Description of the task
Can you reproduce the Simon Achidi Achu profile below word for word, leaving out the data that follows it?

Document section
5th Prime Minister of Cameroon
- In office 9 April 1992 – 19 September 1996
- President: Paul Biya
- Preceded by: Sadou Hayatou
- Succeeded by: Peter Mafany Musonge

Member of the Senate of Cameroon for the Northwest Region
- In office 14 May 2013 – 4 May 2021

Member of the National Assembly for Mezam
- In office May 1988 – 9 April 1992

Minister of Justice
- In office 3 July 1972 – 30 June 1975
- Prime Minister: Paul Biya
- Preceded by: Félix Sabal Lecco
- Succeeded by: Joseph Charles Doumba

Personal details
- Born: 5 November 1934 Bamenda, British Cameroon
- Died: 4 May 2021 (aged 86) United States
- Party: CPDM

= Simon Achidi Achu =

Prime Minister of Cameroon from 1992 to 1996

Simon Achidi Achu (5 November 1934 – 4 May 2021) was a Cameroonian politician who served as the prime minister of Cameroon from 1992 to 1996. Previously he was Minister of Justice from 1972 to 1975. A leading member of the Cameroon People's Democratic Movement (CPDM), Achidi Achu was appointed Chairman of the National Investment Corporation in 2003, and he was elected to the Senate of Cameroon in 2013.

Dataset
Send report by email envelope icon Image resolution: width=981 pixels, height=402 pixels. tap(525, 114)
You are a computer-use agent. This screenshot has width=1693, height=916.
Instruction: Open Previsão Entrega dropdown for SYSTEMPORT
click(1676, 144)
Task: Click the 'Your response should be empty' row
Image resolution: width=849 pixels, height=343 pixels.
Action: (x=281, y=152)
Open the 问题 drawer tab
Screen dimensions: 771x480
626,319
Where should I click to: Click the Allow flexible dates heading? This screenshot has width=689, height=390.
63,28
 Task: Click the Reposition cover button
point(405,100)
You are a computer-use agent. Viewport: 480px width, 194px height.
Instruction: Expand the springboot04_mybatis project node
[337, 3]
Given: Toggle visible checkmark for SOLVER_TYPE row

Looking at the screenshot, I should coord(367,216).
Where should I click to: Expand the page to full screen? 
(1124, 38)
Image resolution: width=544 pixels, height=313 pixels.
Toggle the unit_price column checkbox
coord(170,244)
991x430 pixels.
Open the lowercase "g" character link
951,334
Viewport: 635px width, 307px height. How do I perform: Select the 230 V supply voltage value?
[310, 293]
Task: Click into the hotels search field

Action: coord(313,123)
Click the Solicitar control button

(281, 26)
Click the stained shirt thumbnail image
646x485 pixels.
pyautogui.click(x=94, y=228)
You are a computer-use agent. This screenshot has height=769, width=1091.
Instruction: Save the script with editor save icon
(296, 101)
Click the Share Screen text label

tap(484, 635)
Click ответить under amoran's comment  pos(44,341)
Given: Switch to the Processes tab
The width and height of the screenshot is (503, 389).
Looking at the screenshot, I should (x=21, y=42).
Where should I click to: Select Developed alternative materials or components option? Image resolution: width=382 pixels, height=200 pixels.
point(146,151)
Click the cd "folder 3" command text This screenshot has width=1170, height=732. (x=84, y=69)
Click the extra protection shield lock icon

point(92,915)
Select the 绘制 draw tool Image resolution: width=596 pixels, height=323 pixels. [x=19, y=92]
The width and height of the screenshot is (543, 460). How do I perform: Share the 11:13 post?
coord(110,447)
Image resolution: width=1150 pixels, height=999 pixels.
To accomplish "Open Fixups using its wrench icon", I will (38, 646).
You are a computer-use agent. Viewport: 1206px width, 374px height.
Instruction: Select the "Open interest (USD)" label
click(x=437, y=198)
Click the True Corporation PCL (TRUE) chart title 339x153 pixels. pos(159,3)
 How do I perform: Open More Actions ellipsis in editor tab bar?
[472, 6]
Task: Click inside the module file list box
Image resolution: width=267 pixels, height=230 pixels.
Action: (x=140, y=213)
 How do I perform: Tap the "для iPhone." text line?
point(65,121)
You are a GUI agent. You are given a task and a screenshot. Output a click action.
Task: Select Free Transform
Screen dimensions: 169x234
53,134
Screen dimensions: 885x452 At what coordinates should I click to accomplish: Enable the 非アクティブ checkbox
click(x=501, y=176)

Solution to this task
5th Prime Minister of Cameroon
- In office 9 April 1992 – 19 September 1996
- President: Paul Biya
- Preceded by: Sadou Hayatou
- Succeeded by: Peter Mafany Musonge

Member of the Senate of Cameroon for the Northwest Region
- In office 14 May 2013 – 4 May 2021

Member of the National Assembly for Mezam
- In office May 1988 – 9 April 1992

Minister of Justice
- In office 3 July 1972 – 30 June 1975
- Prime Minister: Paul Biya
- Preceded by: Félix Sabal Lecco
- Succeeded by: Joseph Charles Doumba

Personal details
- Born: 5 November 1934 Bamenda, British Cameroon
- Died: 4 May 2021 (aged 86) United States
- Party: CPDM

= Simon Achidi Achu =

Prime Minister of Cameroon from 1992 to 1996

Simon Achidi Achu (5 November 1934 – 4 May 2021) was a Cameroonian politician who served as the prime minister of Cameroon from 1992 to 1996. Previously he was Minister of Justice from 1972 to 1975. A leading member of the Cameroon People's Democratic Movement (CPDM), Achidi Achu was appointed Chairman of the National Investment Corporation in 2003, and he was elected to the Senate of Cameroon in 2013.